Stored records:
= = = =

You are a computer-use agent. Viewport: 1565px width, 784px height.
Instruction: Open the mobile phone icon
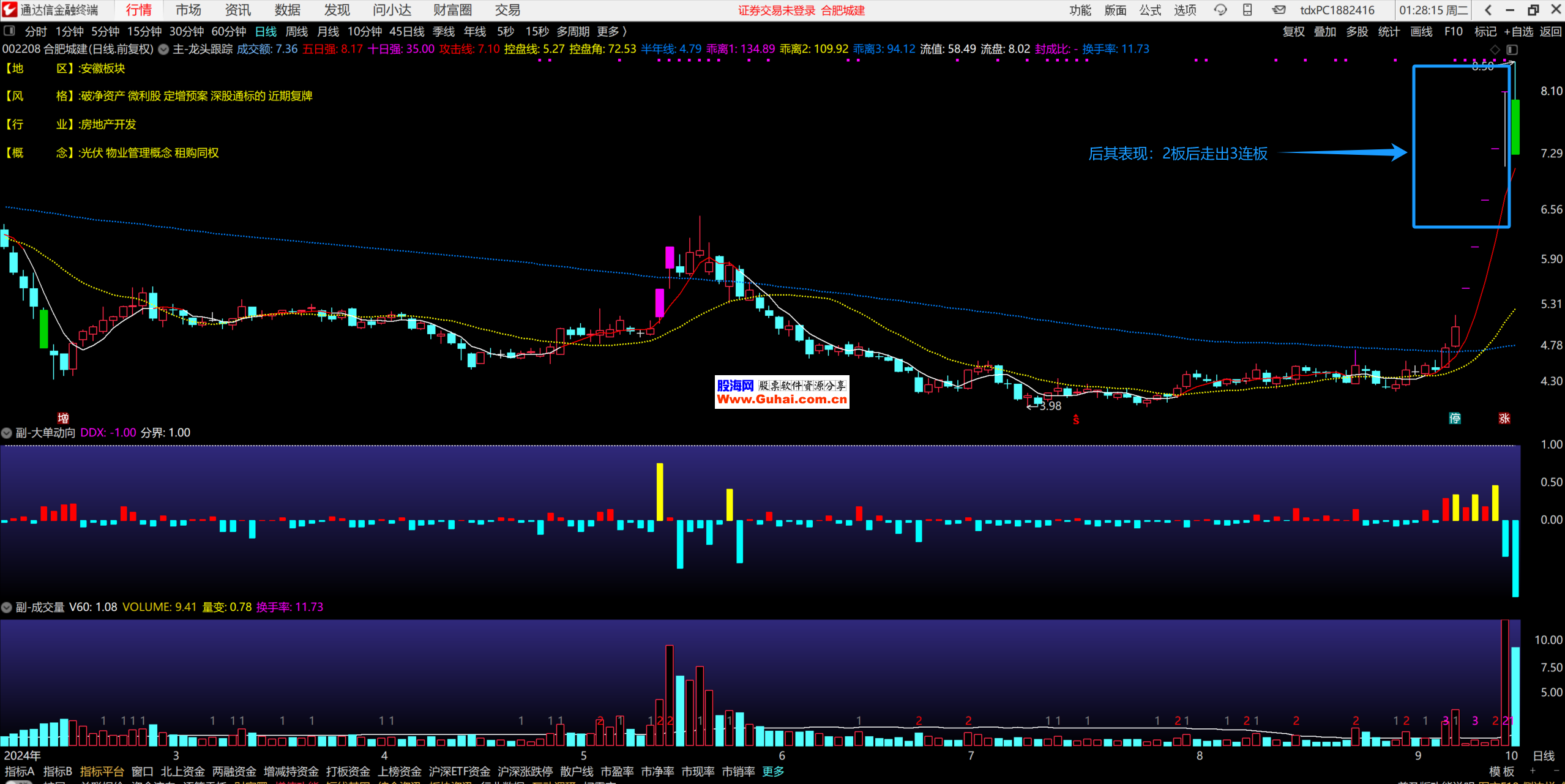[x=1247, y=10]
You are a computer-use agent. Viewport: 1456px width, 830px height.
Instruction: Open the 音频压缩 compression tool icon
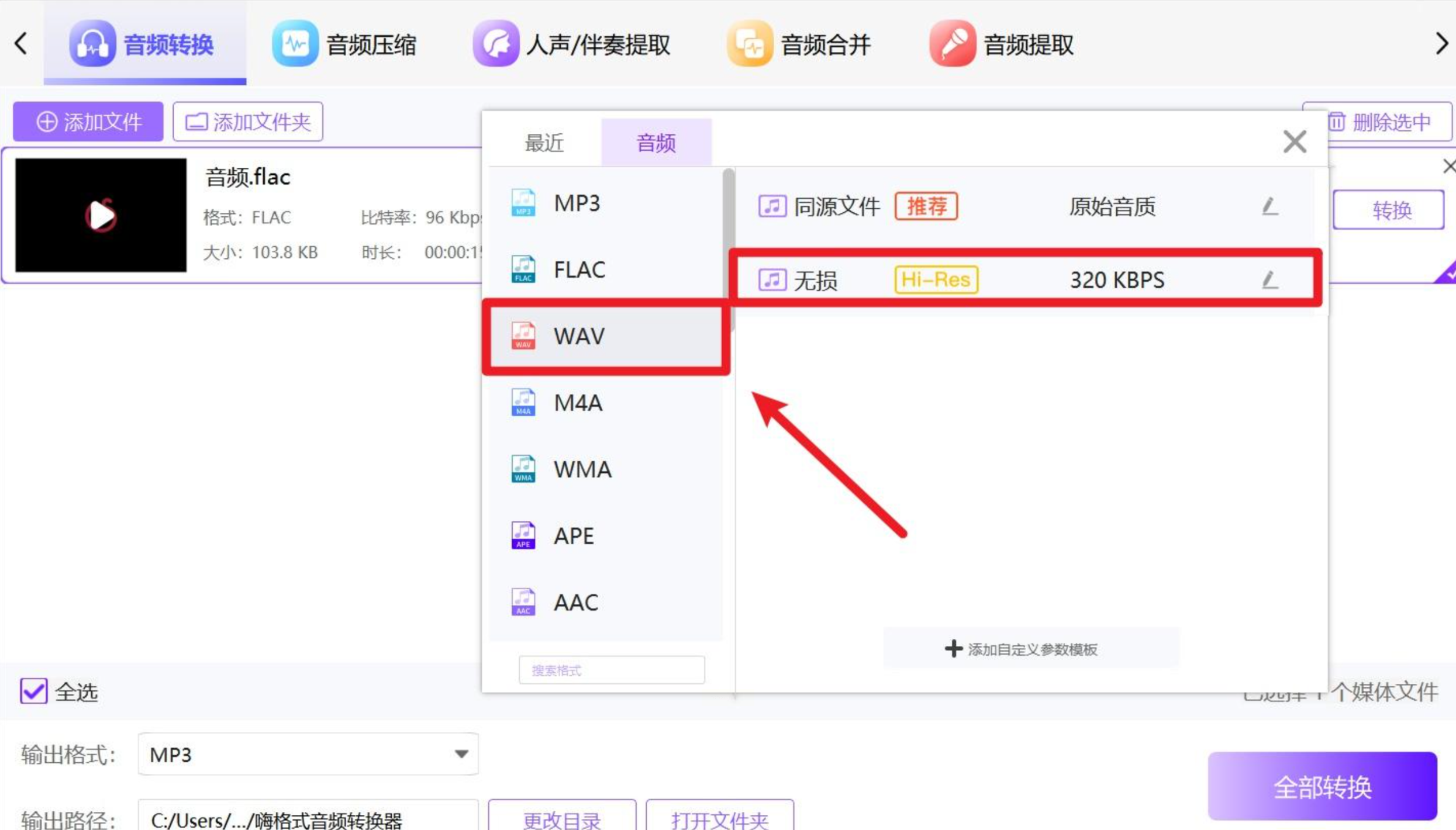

= = = =

Out of the entries, pull every line that mentions "computer".

Response:
You are a computer-use agent. Viewport: 1565px width, 784px height.
You are a computer-use agent. Viewport: 1456px width, 830px height.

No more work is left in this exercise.